The 30 young leaders who are forging a new future for the healthcare industry in 2023
Insider set out to identify a new generation of leaders, including entrepreneurs, researchers, and clinicians, from startups, nonprofits, and major companies who are transforming the healthcare industry. From hundreds of nominations, Insider selected 30 leaders under 40 who are developing new ways to treat diseases and help people stay healthy. As one of this year’s selected leaders, Verge’s CEO and founder, Alice Zhang, talks about how Verge is using AI and human data to identify potential treatments for diseases more quickly. Read the excerpt below, and head over to Insider to see their full list: https://bit.ly/3qJj0cm.
Alice Zhang, 34, is using AI and human data to come up with treatments for diseases more quickly.
By Josée Rose, Insider
Zhang is at the forefront of the biotech industry as the CEO and a co-founder of Verge Genomics, working on drugs for diseases that don't have good treatments, particularly ALS, Parkinson's, and Alzheimer's.

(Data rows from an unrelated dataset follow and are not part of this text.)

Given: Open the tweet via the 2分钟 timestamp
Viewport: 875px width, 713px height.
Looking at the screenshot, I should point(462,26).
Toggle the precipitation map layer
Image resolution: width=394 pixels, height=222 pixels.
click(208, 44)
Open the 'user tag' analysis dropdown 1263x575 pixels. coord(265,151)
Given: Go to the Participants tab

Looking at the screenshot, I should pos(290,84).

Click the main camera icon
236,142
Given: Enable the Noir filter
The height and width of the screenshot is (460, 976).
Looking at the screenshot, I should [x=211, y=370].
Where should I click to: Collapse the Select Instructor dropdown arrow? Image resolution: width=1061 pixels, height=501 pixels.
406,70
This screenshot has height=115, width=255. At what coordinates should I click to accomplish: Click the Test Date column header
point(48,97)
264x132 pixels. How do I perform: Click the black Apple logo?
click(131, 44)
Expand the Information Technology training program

She's worked with machine learning and computational biology since her Ph.D. days and thought even then that "it's kind of crazy that people are still using things like mice to try to predict what will work in humans."
It's not a crazy concept — using human data instead of animal models to identify effective human drugs. With AI advances across science and engineering, there's "potential to totally revolutionize how we discover drugs," she said.
One way is through cutting the time it takes to develop certain drugs, which can take 10 years or more. Verge targeted and developed a potential ALS drug and is now testing it in people, all in the span of four years. The company has raised more than $134 million in funding.
"You can have as much data as you want and the fanciest algorithms but you're still not going to be able to predict something that actually works in humans," she said.
That's why Verge works with data derived from brains and spinal cords donated by people after they die. By generating the right clinical data, Zhang said they can feed it back into the company's AI to train and improve it.
Beyond drugs, Zhang focuses on people and wants to show "there's a new way that people can work together that doesn't need to be ego-driven, that doesn't need to be fear-driven." She welcomes emotions in science because "emotions have a huge amount of data," and it's important to bring that to the table.